The groups, which include the Sierra Club, the National Wildlife Federation, the National Audubon Society, Environment America, the League of Conservation Voters, the Natural Resource Defense Council, and the Union of Concerned Scientists, want to

  • “Increase the portion of pollution allowance value dedicated to delivering” clean energy;
  • “Preserve EPA’s ability under the Clean Air Act [CAA] to require existing power plants, refineries and other sources to meet up-to-date carbon pollution standards”; and
  • Strengthen the renewable energy and energy efficiency standard as follows:

Strengthen renewable electricity provisions to achieve 20 percent of sales generated from clean renewable energy by 2020, including the flexibility to achieve another 3 percent that could come from either efficiency or renewables by 2020. Increase the energy efficiency requirement so that utilities achieve 10% energy efficiency by 2020.  Strengthening these standards will generate hundreds of thousands of new clean energy jobs.

Can’t argue with any of those improvements (with caveat on CAA below).

If I had to pick one to fight for, it would be strengthening the energy efficiency standards.  Given how lame the renewable standards are in the Senate bill and given how big a push Obama and Congress have given to renewables in the stimulus – see “EIA projects wind at 5% of U.S. electricity in 2012, all renewables at 14%, thanks to Obama stimulus!” – (and are planning to give in various pieces of legislation, including Waxman-Markey), I have doubts that the final bill will substantially increase renewable energy beyond business as usual.

But energy efficiency is the clean energy strategy that

  • can deliver the most low-cost kiloWatt-hours
  • needs the most help from legislation to tear down market barriers

CLEAN AIR ACT

I know many enviros want to preserve the CAA authority, but I do not believe that the Obama EPA was realistically going to use the CAA to “require existing power plants, refineries and other sources to meet up-to-date carbon pollution standards.”  Using the CAA to regulate existing power plants would take many years, require waiting for the states to demonstrably fail to take action, involve multiple lawsuits, and could easily be overturned by a subsequent administration.

Obama would, I think, have used the CAA authority to regulate new sources.  Since he has already announced the most aggressive action on new vehicle greenhouse gas emissions (see “Obama to raise new car fuel efficiency standard to 39 mpg by 2016 – The biggest step the U.S. government has ever taken to cut CO2“), that mainly leaves new coal plants.  I’m not sure if Obama would have block every new dirty coal plant with the CAA, but he certainly would have blocked a great many of them.  But I think W-M is going to block as many as Obama would have, so I’m not certain it preserving this authority is worth a humongous political fight.
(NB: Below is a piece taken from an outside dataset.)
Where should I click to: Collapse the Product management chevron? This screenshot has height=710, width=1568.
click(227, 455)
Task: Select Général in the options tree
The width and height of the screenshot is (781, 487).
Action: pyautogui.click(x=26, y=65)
If you’re going to expend a lot of political capital, you should do so for something you can win and which would have a big impact.  That I think is most true of strengthening the efficiency standard, though it may well be possible to get some more allowances for clean energy and that is worth pushing for.

The other change I would certainly fight for, as I’ve discussed, is to sunset the offsets provision.

Finally, I agree 100% with the green groups when they write:

Unfortunately, some members of Congress and special interests have said they would like to roll back the already weakened target for reducing carbon dioxide emissions by 2020. We urge you to reject any effort to weaken these targets. We also urge you to preserve the provision ensuring that the latest science informs the policy and strengthen the policy response to that science.

Our top priority is to enact legislation that jump-starts a clean energy economy, creates millions of clean energy jobs and reduces global warming pollution while giving the U.S. credibility to lead international negotiations on climate change. By strengthening and passing the American Clean Energy and Security Act, the House of Representatives can take a critical step towards accomplishing that goal.